** Goal of the exercise **
Search the entries below for the word "element" and copy every line where it appears.

** Supplied records **
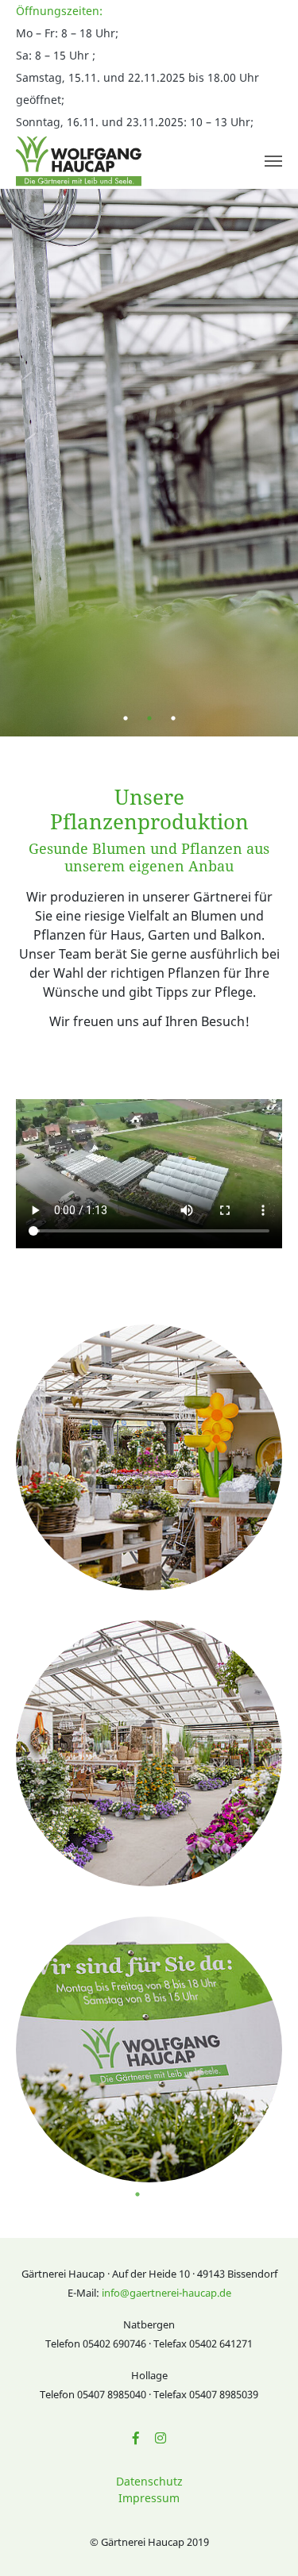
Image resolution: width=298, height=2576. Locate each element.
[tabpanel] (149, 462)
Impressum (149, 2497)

==

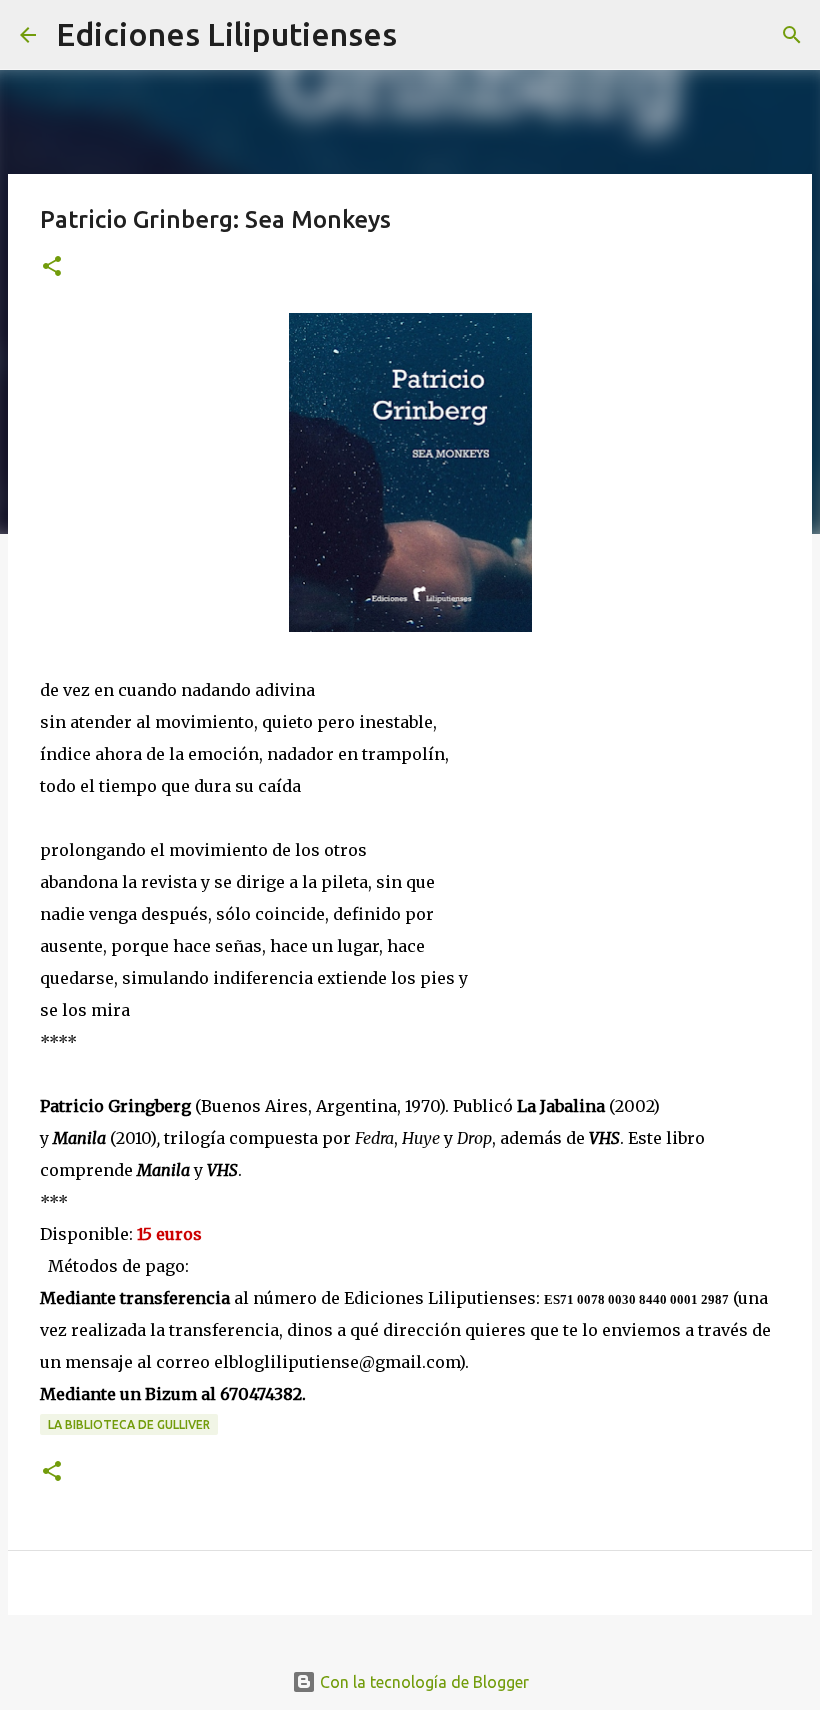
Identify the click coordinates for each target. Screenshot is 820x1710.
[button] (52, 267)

...

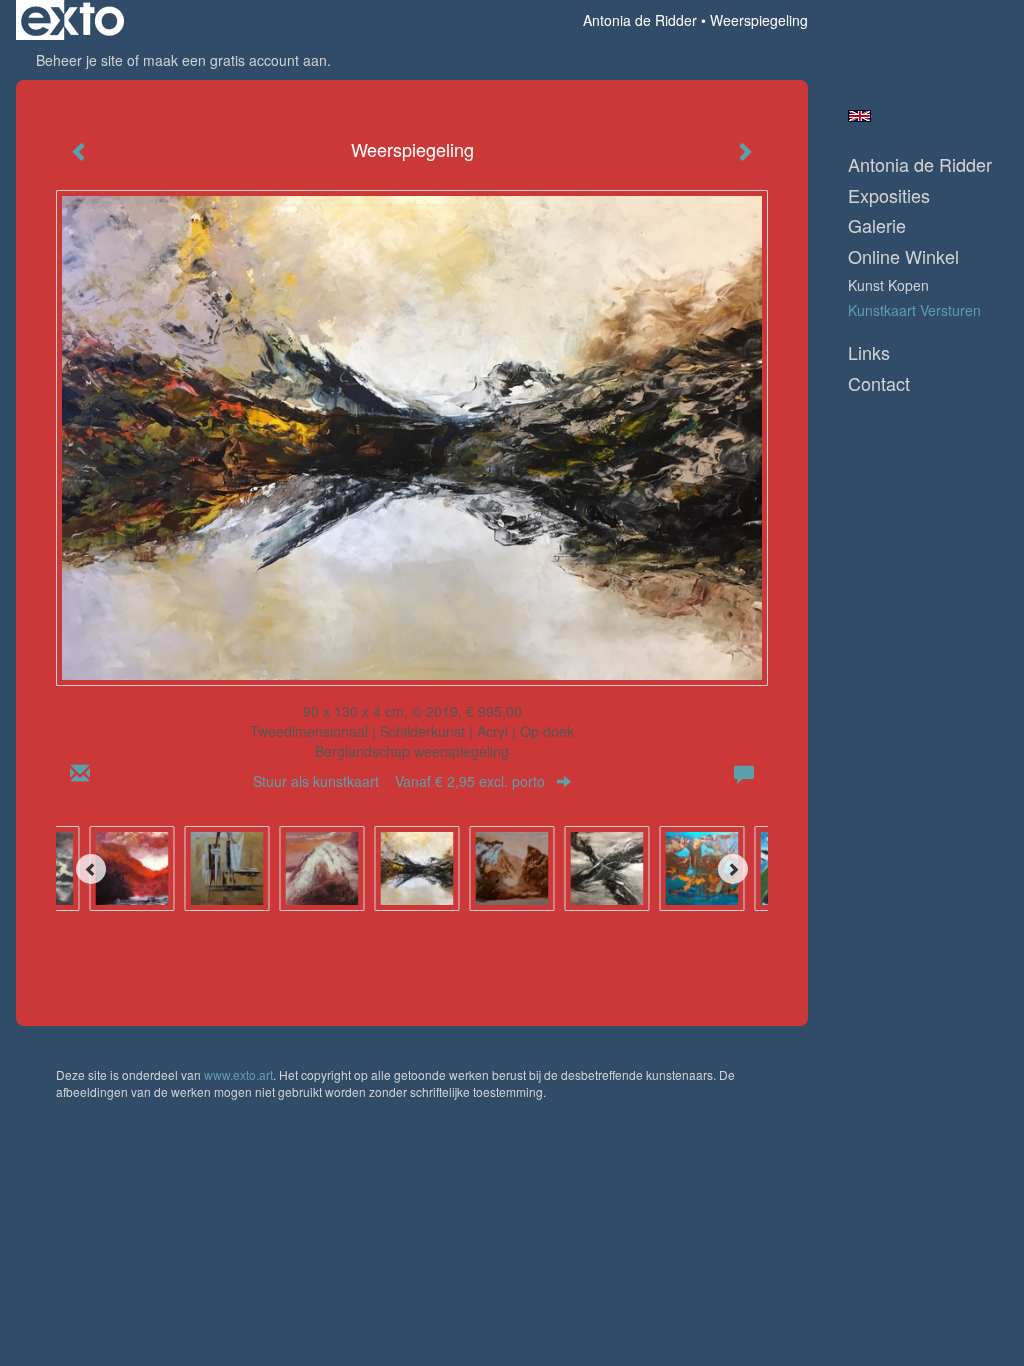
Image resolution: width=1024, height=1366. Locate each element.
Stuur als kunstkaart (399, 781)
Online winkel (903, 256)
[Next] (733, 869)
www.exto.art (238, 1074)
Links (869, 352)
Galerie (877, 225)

** Response to the exercise **
Image resolution: width=298, height=2576. Locate each element.
Image resolution: width=1024, height=1366. Locate each element.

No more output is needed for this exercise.